Loss of Small Meanings
A serious question, meanings lost, they flew away. The tiny ones, which were held onto. Professional meaninglessness, should it be avoided? Or, on the contrary, should one somehow grasp onto it so as not to invent other concerns for oneself?
Living in meaninglessness? How is this? What does it provide? Does it bring one closer to something grand? Something bright or true? Viktor Frankl would have said that a person quickly disappears if he lacks meaning. And Nietzsche would have remarked that if you know the 'why', then the 'how' hardly matters.
This seems true. But should one cling to everything that comes to hand? Or should one try to be a good housewife, nurturing children and blessing everyone with her love? This is compatible and close to my main life's meaning. But there are some perhaps natural barriers that prevent full commitment. The need or vision of some social-organizing function. To do something, to create, to decide, to issue something. And, undoubtedly, undoubtedly it's meaningful, and that which aligns with personal purpose.
Meaning - love. Actions - ???? Why are all actions meaningless? What's happening to them, what's that about? I once considered myself healthy.

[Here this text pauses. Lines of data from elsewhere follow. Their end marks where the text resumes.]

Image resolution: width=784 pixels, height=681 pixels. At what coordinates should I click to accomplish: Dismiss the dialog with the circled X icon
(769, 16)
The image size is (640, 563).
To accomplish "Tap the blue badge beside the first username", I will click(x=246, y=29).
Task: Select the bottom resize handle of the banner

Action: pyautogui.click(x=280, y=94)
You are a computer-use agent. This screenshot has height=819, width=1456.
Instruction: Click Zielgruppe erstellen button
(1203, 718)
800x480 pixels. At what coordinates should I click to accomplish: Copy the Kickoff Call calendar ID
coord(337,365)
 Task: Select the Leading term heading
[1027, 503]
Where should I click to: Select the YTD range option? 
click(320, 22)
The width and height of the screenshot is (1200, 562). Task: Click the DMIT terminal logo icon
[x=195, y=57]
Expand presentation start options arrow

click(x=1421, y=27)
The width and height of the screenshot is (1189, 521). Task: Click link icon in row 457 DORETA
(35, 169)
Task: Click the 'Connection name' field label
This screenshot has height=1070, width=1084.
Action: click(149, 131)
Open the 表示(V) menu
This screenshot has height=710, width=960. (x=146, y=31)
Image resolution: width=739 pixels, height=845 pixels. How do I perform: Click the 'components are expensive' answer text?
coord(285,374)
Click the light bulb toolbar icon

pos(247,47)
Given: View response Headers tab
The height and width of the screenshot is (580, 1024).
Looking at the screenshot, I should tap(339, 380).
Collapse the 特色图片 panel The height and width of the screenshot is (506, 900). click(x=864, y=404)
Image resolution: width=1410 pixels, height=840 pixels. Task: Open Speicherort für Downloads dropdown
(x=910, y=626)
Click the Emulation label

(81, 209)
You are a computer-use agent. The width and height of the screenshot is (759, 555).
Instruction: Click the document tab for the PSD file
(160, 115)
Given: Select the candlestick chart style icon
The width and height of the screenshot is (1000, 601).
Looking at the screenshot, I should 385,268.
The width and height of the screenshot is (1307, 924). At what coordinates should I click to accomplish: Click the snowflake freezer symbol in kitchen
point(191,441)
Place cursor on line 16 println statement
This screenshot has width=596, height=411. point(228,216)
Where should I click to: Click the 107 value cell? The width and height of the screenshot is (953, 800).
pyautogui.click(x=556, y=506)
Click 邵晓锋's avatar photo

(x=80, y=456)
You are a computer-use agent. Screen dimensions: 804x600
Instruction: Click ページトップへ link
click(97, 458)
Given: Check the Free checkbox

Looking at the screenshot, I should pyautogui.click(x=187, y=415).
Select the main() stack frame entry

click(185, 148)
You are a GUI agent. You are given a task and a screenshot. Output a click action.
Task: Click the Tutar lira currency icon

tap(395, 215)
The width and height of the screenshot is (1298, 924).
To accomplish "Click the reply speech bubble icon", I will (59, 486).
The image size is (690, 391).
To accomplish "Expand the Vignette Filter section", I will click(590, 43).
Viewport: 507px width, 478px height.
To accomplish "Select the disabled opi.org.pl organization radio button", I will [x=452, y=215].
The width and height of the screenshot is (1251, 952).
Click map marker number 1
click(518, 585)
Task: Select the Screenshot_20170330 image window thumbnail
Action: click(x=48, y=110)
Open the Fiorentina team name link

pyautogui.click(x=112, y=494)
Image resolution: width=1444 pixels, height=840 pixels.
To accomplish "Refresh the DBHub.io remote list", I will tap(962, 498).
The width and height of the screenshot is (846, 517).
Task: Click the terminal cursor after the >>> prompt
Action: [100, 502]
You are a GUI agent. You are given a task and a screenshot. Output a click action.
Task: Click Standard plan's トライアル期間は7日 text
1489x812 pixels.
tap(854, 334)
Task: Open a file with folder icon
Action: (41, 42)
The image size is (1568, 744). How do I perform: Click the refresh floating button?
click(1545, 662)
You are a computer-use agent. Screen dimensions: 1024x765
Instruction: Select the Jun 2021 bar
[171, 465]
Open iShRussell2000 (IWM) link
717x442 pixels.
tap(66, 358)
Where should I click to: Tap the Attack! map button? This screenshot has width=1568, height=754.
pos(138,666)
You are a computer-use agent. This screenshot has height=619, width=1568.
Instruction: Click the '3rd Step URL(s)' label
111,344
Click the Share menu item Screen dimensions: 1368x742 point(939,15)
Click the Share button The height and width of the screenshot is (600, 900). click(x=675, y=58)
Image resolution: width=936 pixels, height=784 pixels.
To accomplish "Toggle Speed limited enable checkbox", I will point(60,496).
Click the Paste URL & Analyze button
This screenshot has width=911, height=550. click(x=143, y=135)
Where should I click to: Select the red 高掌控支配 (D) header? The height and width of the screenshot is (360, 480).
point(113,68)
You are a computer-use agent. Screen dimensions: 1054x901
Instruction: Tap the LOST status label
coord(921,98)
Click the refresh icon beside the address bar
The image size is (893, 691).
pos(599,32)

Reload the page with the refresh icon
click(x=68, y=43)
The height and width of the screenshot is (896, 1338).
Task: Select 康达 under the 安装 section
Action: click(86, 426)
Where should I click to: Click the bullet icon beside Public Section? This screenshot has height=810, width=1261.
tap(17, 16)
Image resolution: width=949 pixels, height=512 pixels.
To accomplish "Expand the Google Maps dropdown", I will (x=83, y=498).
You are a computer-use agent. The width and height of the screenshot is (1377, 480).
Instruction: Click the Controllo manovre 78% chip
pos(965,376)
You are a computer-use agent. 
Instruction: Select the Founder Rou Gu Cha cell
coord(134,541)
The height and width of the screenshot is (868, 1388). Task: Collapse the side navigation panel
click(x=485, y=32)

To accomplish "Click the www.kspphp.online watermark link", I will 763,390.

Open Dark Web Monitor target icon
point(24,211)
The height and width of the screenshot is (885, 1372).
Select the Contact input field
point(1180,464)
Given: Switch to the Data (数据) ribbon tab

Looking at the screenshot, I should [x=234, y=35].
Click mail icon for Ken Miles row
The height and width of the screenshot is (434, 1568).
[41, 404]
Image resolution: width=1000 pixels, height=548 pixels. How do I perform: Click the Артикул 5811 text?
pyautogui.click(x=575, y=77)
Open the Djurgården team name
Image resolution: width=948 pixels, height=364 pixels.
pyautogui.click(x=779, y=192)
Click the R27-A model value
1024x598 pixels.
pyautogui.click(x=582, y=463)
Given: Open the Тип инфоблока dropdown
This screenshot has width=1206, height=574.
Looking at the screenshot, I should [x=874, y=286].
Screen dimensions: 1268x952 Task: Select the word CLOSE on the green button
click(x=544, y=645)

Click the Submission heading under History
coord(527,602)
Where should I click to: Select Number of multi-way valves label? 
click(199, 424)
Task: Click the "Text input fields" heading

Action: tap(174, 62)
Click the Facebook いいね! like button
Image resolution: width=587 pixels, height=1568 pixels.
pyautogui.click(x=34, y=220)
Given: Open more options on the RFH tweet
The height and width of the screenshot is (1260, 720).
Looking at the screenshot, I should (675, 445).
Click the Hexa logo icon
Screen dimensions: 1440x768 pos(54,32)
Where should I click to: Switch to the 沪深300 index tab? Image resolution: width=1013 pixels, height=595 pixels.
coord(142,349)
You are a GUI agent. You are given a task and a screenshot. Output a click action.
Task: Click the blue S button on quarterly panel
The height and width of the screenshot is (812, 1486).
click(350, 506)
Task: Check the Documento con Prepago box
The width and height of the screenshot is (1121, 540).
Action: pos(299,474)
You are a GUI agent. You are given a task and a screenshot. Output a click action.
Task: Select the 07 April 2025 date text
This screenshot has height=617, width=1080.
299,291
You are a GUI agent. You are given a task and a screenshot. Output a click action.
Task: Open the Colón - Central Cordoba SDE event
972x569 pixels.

A good test, I truly don’t know what to do, how is a different question. So after this crisis, there will be a sequence of tasks:
- Clean up – done, feeling joy.
- Then, for example, sort out the inbox and wait for it to fill - done and life is under control.
- Plan socially useful things! - Done. The world is ahead! You can run!
Here the cycle is closed. Because all this planning/cleaning is just an imitation, suggesting life is under control.
But it really doesn't want to be under control. And it won't be. Because fundamentally - we are all mortal, and there's nothing to do about that, everything else is just intermediate stages.
So, what to do? Clean up, or not? I paused for a few minutes. Ksyusha came in, wanted to play. I said I was very busy. "I don’t know what to do." And she says: well if you don’t know what to do, you could play with me.
And a thought slipped by: "Unfavorable," but can something else be achieved in this game? Some additional benefit. This "benefit", for its sake, wastes life, wastes meaning, wastes the "here and now."
Is there such a type of sinners: "profit-lovers"?
It seems to me, a prevalent disease now.